UKRAINE LEGAL UPDATE
14 September 2022
A new law provides for registration of rights to future immovable property, specifically to flats in apartment buildings. Until now the registration requirement has only concerned existing properties.
The law generally deals with the protection of investors acquiring properties yet to be built. Due to uncertainty about future properties and their owners’ identities, the practice has been marred by much abuse. Now building companies will have to obtain registrations of specific apartments in the name of specific investors before the apartments are built.
Ukrainian law generally follows the principle that rights and encumbrances in real estate arise upon registration in a special register of real rights. The procedure is meant, among other things, to ensure legal certainty and give notice of title or the other rights to interested parties.
Subject to registration are ownership and other real rights, such a easements, as well security rights, such as mortgages.

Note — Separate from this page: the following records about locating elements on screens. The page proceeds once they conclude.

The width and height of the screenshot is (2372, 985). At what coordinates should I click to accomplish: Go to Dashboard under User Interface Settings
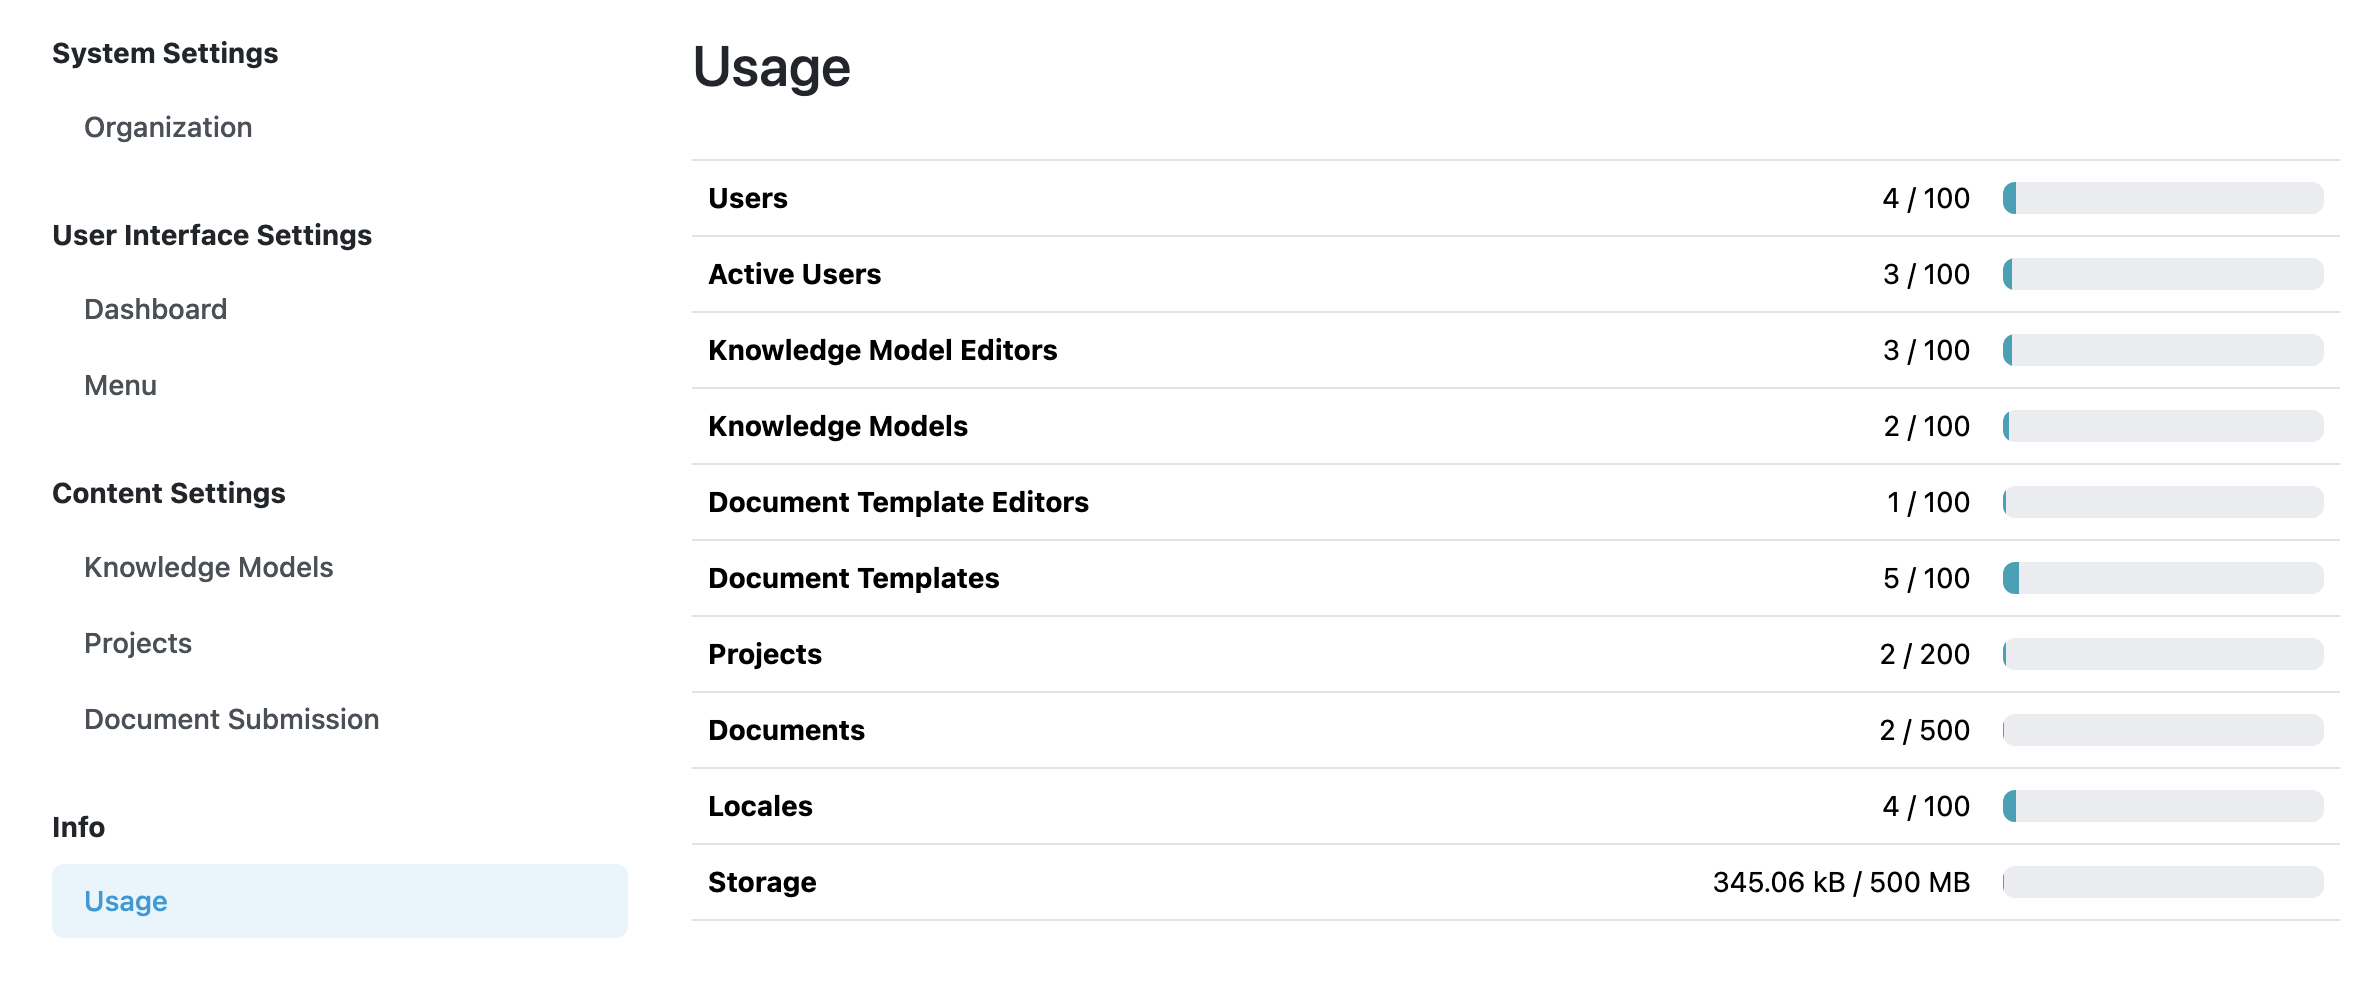click(156, 309)
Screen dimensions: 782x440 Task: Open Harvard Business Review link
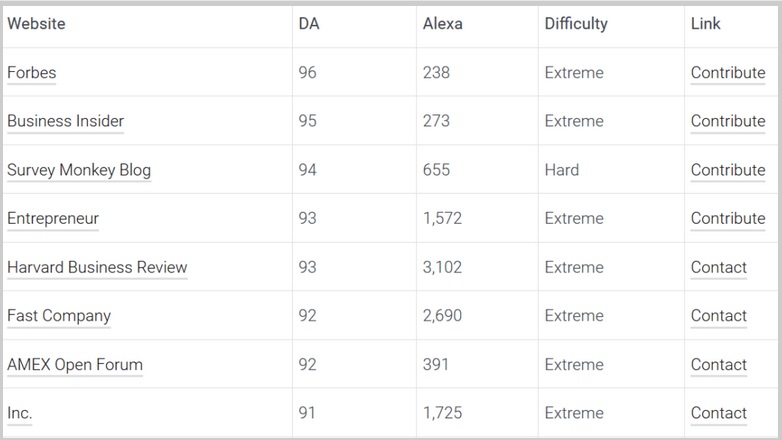pos(97,267)
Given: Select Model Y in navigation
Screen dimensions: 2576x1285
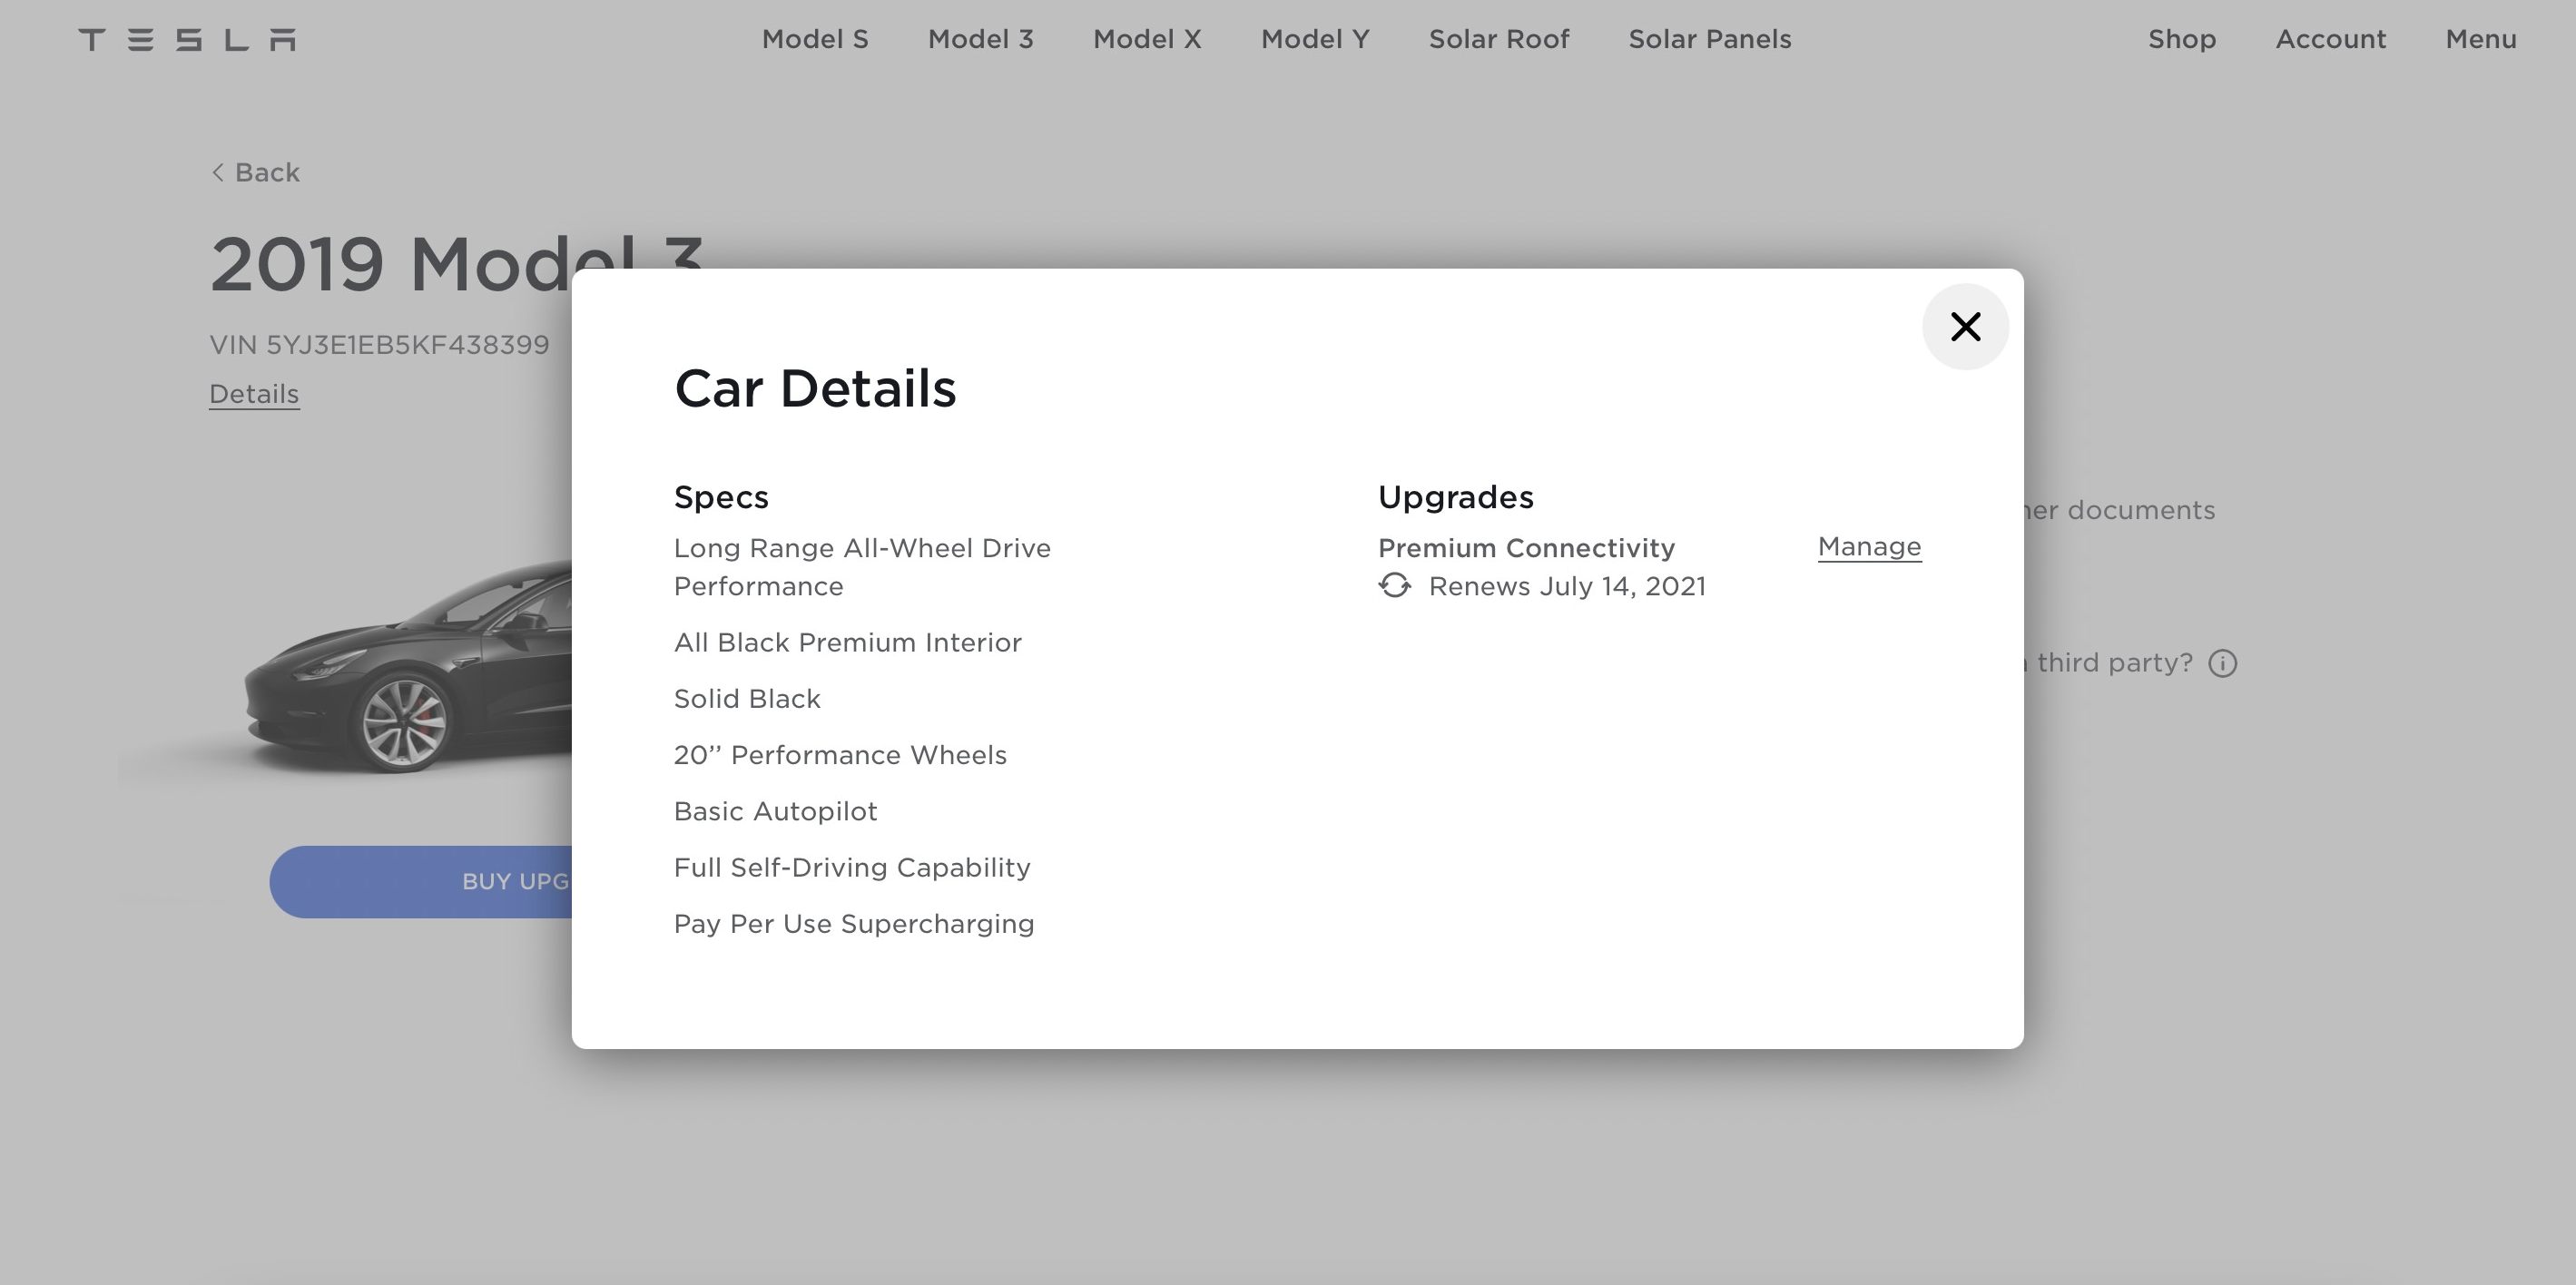Looking at the screenshot, I should click(x=1314, y=40).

Real rights refer to all such rights in tangible property that have absolute effect, being valid against the whole world. The opposite category is relative or personal rights (such as contractual claims), good only against specific persons.
Registration also applies to encumbrances. These include third party rights and other charges over properties, arising from contract or otherwise.
Immovable property includes land and structures firmly attached to it, such as buildings or their individual units (e.g., apartments).
In practical terms, the principle of registration means that in order to acquire title to real estate, it is not enough for the parties to enter into a respective sale or other contract. The ownership or other rights arising under the contract must further be registered.
Exceptions include properties acquired before 2004 (when the current registration system was introduced), provided such properties were registered under the then applicable law or no registration was required.
Prior to 2010 the rule was that real rights could arise apart from registration, but registered rights had priority over unregistered ones. So, under the old system, where two persons bought the same property, the party who got the registration first was able to assert title.